> [Directions]:
Write out the listing exactly, starting with the line that contains "The image size is (1443, 672)." and going on through the end of the listing.

> [Given data]:
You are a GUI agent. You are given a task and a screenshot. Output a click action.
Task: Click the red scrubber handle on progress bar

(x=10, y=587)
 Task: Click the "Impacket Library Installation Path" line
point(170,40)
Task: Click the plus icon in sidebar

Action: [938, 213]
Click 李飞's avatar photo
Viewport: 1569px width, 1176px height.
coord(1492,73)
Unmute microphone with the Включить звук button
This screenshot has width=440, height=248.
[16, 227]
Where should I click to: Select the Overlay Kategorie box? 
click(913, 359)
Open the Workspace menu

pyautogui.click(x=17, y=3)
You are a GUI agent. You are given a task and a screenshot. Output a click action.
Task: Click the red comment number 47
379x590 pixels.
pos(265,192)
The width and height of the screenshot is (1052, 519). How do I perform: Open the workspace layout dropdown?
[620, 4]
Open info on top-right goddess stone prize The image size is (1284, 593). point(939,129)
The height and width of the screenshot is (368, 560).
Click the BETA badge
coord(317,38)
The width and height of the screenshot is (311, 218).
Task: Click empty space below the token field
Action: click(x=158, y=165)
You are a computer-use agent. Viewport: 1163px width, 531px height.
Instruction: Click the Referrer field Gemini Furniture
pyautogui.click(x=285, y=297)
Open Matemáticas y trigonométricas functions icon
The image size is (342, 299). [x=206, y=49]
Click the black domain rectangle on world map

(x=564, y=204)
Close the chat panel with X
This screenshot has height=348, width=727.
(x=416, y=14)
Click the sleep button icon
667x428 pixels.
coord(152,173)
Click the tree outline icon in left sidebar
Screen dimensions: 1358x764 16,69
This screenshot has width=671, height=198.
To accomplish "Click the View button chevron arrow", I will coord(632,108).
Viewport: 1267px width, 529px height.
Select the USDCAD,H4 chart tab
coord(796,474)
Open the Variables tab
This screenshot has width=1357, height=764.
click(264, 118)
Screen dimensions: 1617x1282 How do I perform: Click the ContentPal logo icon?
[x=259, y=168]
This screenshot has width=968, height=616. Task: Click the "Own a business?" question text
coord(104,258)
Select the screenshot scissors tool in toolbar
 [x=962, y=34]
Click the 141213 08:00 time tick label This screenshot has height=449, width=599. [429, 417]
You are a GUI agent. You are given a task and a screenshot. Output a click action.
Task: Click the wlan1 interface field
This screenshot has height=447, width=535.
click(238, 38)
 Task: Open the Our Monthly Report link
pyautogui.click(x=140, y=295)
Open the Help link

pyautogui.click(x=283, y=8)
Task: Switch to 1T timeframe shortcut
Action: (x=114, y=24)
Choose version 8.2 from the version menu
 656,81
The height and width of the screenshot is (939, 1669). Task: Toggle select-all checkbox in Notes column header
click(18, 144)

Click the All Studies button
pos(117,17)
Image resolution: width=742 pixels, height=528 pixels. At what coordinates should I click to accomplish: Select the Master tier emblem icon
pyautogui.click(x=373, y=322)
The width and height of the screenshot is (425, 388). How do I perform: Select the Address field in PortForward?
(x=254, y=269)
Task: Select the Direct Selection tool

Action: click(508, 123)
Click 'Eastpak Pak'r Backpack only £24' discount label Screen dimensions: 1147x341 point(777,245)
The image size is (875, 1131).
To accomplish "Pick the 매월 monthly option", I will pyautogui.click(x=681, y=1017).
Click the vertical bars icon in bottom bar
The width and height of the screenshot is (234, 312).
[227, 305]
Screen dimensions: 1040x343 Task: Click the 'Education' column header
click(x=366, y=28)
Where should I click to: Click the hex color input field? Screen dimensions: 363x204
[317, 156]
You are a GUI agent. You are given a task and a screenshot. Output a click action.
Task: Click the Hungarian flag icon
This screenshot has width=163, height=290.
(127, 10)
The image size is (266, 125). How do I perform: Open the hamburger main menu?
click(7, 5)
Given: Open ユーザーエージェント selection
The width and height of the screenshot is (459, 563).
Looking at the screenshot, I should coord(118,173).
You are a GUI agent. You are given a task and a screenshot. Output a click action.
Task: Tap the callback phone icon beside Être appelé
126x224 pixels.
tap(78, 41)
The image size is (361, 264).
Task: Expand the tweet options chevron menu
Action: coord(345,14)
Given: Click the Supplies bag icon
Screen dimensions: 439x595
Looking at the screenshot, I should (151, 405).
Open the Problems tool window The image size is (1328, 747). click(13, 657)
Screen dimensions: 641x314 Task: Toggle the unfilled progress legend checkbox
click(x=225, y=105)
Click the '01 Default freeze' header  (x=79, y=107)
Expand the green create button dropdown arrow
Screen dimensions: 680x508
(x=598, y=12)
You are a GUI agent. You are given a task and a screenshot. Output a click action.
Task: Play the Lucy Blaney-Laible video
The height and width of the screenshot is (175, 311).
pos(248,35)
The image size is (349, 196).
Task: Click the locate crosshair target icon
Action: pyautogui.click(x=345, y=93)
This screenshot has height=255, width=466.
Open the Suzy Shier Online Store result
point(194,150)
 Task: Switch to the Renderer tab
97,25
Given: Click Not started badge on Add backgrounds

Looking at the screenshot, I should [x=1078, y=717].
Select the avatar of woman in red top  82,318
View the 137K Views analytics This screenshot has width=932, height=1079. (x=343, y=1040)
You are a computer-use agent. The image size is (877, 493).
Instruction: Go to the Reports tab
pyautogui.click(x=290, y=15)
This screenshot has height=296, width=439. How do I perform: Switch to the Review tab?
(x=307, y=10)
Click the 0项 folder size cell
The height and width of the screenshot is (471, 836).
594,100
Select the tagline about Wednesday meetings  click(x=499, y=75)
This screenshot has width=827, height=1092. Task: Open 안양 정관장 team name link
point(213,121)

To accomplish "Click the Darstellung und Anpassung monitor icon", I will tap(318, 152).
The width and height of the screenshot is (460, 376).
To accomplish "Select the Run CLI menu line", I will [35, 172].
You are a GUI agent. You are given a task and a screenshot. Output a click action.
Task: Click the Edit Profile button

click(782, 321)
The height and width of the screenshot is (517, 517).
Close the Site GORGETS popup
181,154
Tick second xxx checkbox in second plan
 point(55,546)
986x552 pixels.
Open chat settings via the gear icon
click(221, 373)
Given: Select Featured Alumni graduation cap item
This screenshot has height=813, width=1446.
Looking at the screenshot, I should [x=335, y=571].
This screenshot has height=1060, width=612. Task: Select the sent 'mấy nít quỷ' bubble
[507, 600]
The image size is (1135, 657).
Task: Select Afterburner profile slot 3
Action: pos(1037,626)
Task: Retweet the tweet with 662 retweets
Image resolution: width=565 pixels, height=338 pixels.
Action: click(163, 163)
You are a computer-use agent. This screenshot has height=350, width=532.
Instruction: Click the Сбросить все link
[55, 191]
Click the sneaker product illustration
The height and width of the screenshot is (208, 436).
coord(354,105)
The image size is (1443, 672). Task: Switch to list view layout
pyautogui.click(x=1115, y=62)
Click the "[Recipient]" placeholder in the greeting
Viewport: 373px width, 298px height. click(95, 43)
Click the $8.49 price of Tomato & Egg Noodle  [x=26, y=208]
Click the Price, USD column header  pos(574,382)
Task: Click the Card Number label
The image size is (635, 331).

> [Problem solution]:
The image size is (1443, 672). Task: Switch to list view layout
pyautogui.click(x=1115, y=62)
Click the "[Recipient]" placeholder in the greeting
Viewport: 373px width, 298px height. click(95, 43)
Click the $8.49 price of Tomato & Egg Noodle  [x=26, y=208]
Click the Price, USD column header  pos(574,382)
Task: Click the Card Number label
The image size is (635, 331).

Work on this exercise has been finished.